An HC-130P/N King loadmaster, assigned to the 39th Rescue Squadron, looks out of the window during low-level training as part of Red Flag-Rescue 18-2 near Davis-Monthan Air Force Base, Ariz., on May 9, 2018. Red Flag-Rescue gives joint service personnel an opportunity to build fundamental combat search and rescue skills to fight in and out of contested environments. (U.S. Air Force Photo by Staff Sgt. Trevor T. McBride)

A U.S. Air Force pararescueman yells to pass on vital information to MV-22 Osprey aircrew during a combat rescue scenario as part of Red Flag-Rescue 18-2 near Davis-Monthan Air Force Base, Ariz., on May 12, 2018. Red Flag-Rescue gives joint service personnel an opportunity to build fundamental combat search and rescue skills to fight in and out of contested environments. (U.S. Air Force Photo by Staff Sgt.
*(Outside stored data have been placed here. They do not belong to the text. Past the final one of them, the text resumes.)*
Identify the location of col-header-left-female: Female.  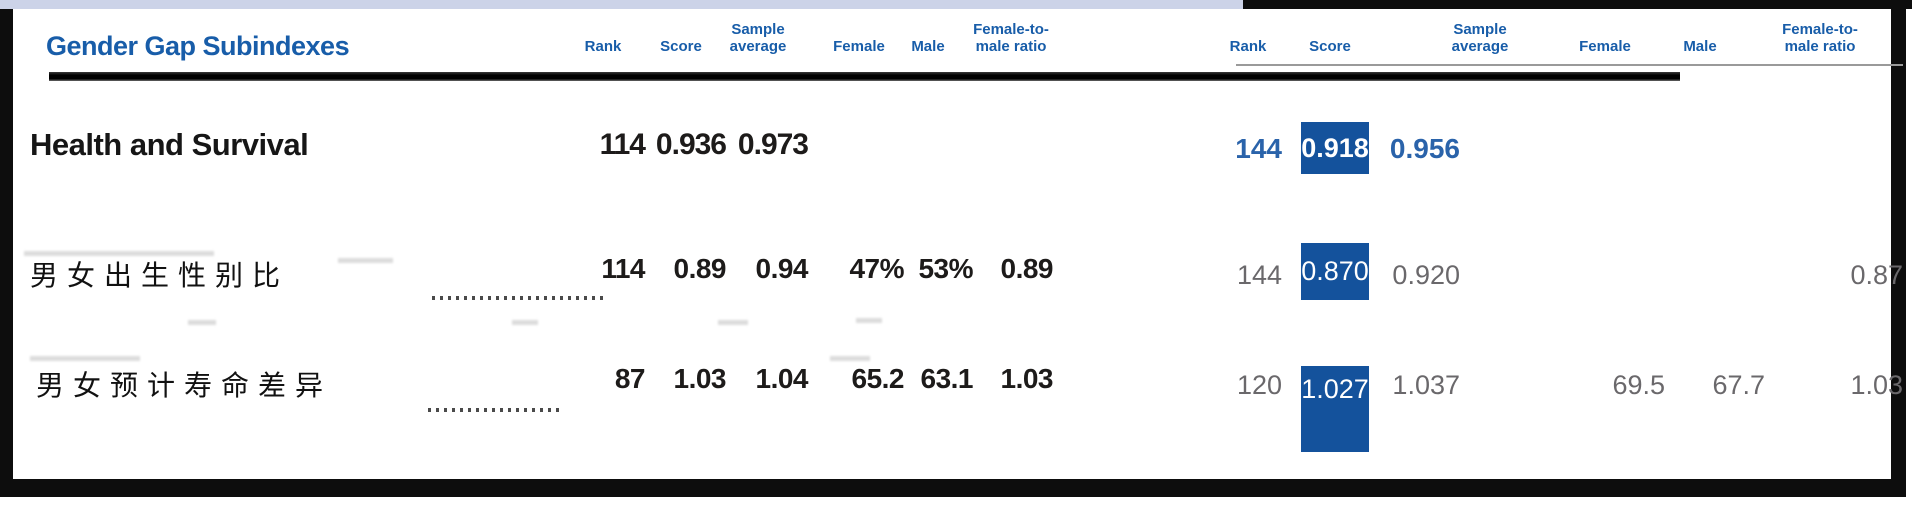
(859, 47).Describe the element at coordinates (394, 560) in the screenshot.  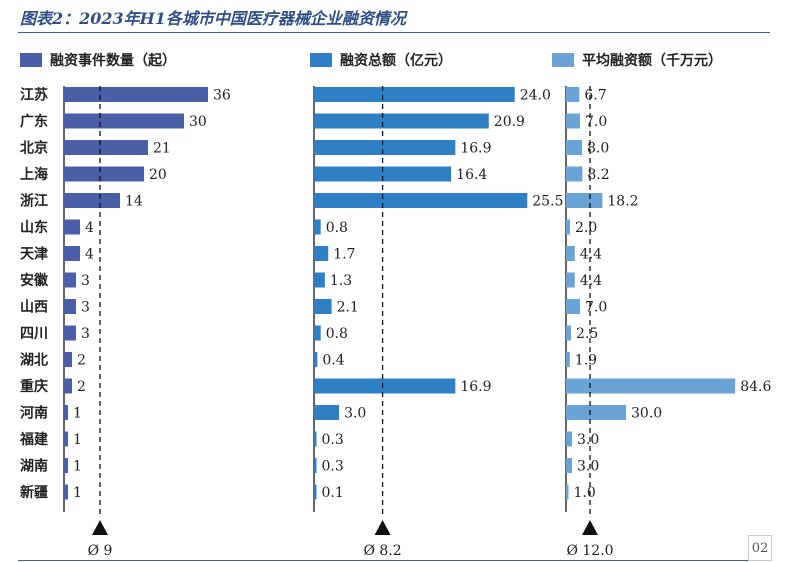
I see `bottom-divider` at that location. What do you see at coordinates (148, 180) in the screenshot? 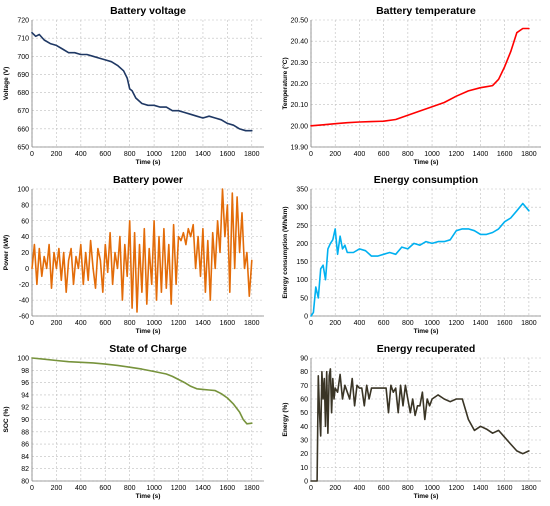
I see `chart-title: Battery power` at bounding box center [148, 180].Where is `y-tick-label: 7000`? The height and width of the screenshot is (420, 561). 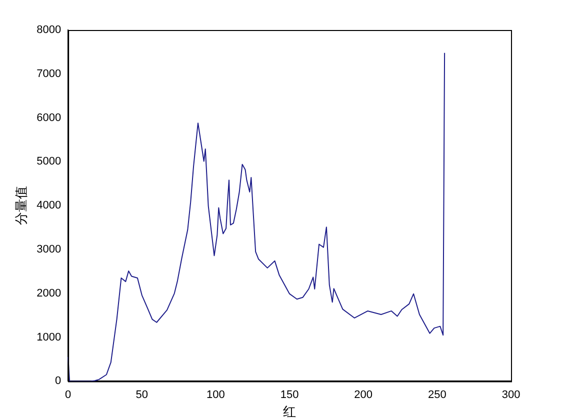 y-tick-label: 7000 is located at coordinates (49, 74).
Trevor T. McBride)

DAVIS-MONTHAN AIR FORCE BASE, Ariz. --

Airmen from 920th Rescue Wing honed their rescue skills at Davis-Monthan Air Force Base in the first iteration of Red Flag Rescue in May.

Red Flag-Rescue, replacing Angel Thunder, is a new joint-force training involving a large-scale search and rescue set-up aimed at providing service members realistic combat training in contested, degraded and operationally limited environments.
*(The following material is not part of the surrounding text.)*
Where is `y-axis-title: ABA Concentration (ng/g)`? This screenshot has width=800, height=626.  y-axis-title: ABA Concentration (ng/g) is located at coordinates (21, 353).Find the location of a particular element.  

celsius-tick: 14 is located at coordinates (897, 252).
The 920th Rescue Wing sent several squadrons and multiple aircraft to participate in Red Flag Rescue. The 39th Rescue Squadron flew two HC-130P/N King aircraft and served as airborne command and control.

 

Red Flag Rescue provided training for Airmen without combat experience and gave them an opportunity to fly in a near combat environment.

 

“This was a truly educational experience for our younger aircrew; in addition, our experienced aircrew increased their proficiency working with multiple weapon systems in a more challenging setting in this large-scale (training),” said Col. Michael LoForti, 920th Operations Group commander.

 

According to LoForti, Red Flag was originally designed in the 70’s from experiences in Vietnam. Aircrew were lost exponentially higher on the first 10 missions in combat.

 

“Red Flag gets our aircrew experience through those first 10 missions in a safer and more controlled environment before actually seeing combat for the first time,” LoForti said.

 

The mountainous and dry terrain surrounding the rescue preparation afforded aircrew valuable high altitude and low visibility training.
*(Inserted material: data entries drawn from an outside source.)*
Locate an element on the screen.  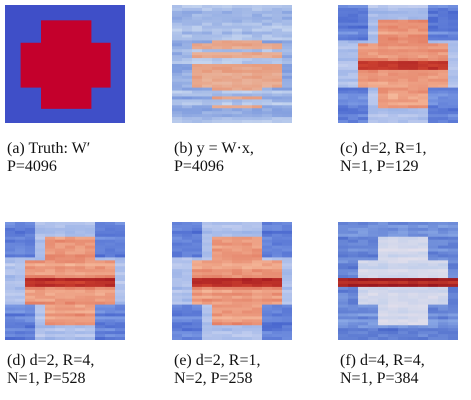
caption: (e) d=2, R=1, N=2, P=258 is located at coordinates (217, 370).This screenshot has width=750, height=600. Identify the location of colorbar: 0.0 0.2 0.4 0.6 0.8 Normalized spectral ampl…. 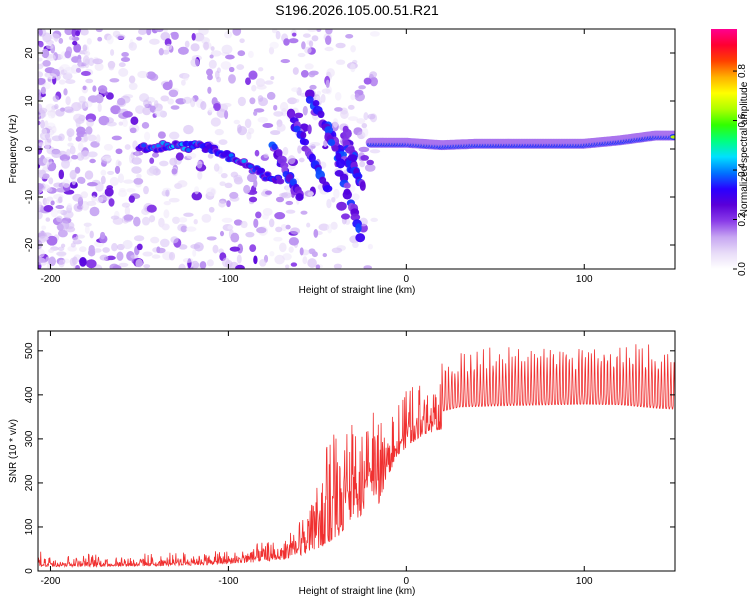
(730, 152).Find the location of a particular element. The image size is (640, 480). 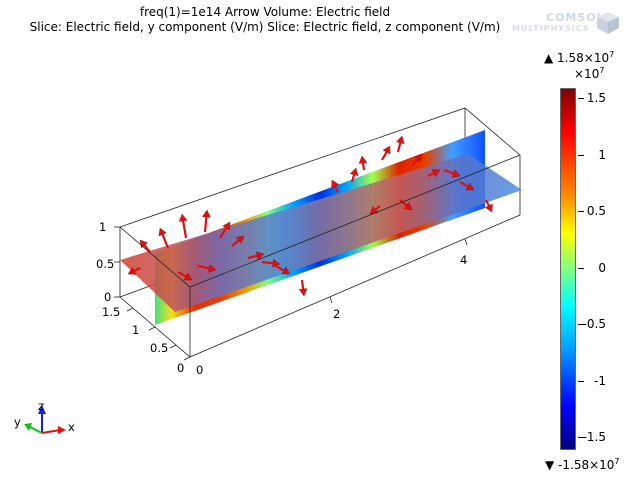

colorbar-min-label: ▼ -1.58×107 is located at coordinates (582, 464).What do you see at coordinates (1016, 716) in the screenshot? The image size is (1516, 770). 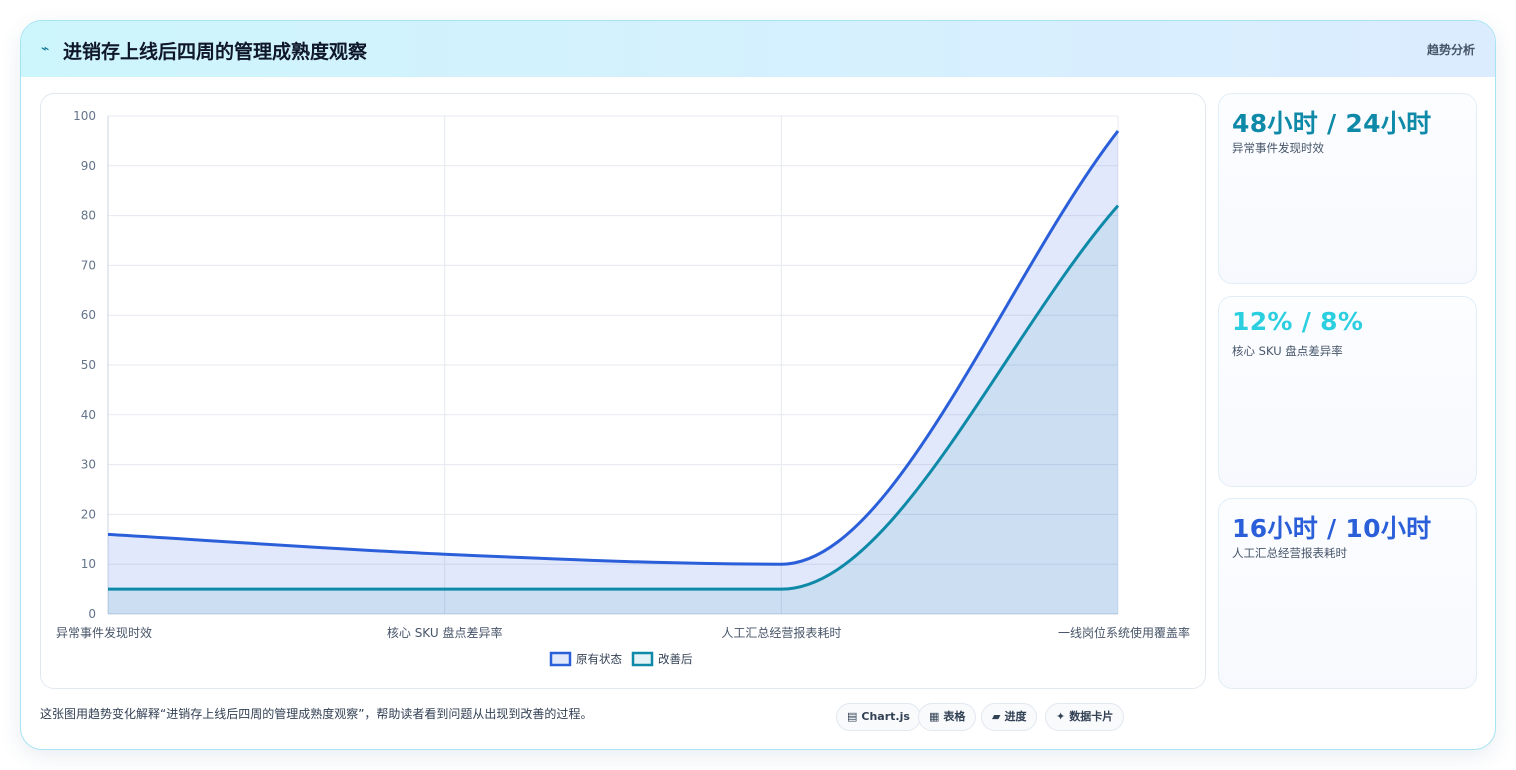 I see `chip-label: 进度` at bounding box center [1016, 716].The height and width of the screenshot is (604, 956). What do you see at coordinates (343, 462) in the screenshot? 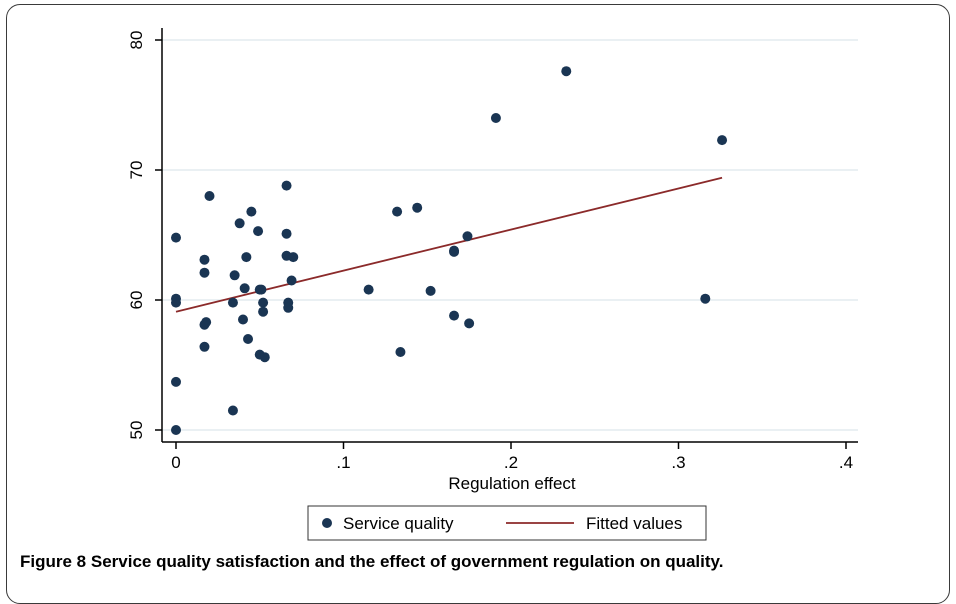
I see `x-tick-label-1: .1` at bounding box center [343, 462]. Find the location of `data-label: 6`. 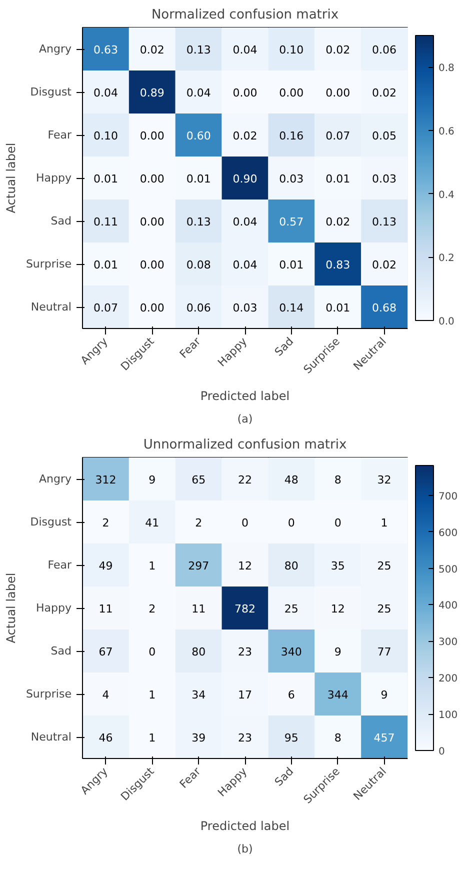

data-label: 6 is located at coordinates (292, 695).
“Doing a large-scale exercise you are part of a much larger flying package including additional aircraft like A-10s, Ospreys, you name it,” LoForti added. “We were able to focus on the personnel recovery mission working with the additional players absent from our day-to-day training.”

 

The 355th Fighter Wing Public Affairs contributed to this story.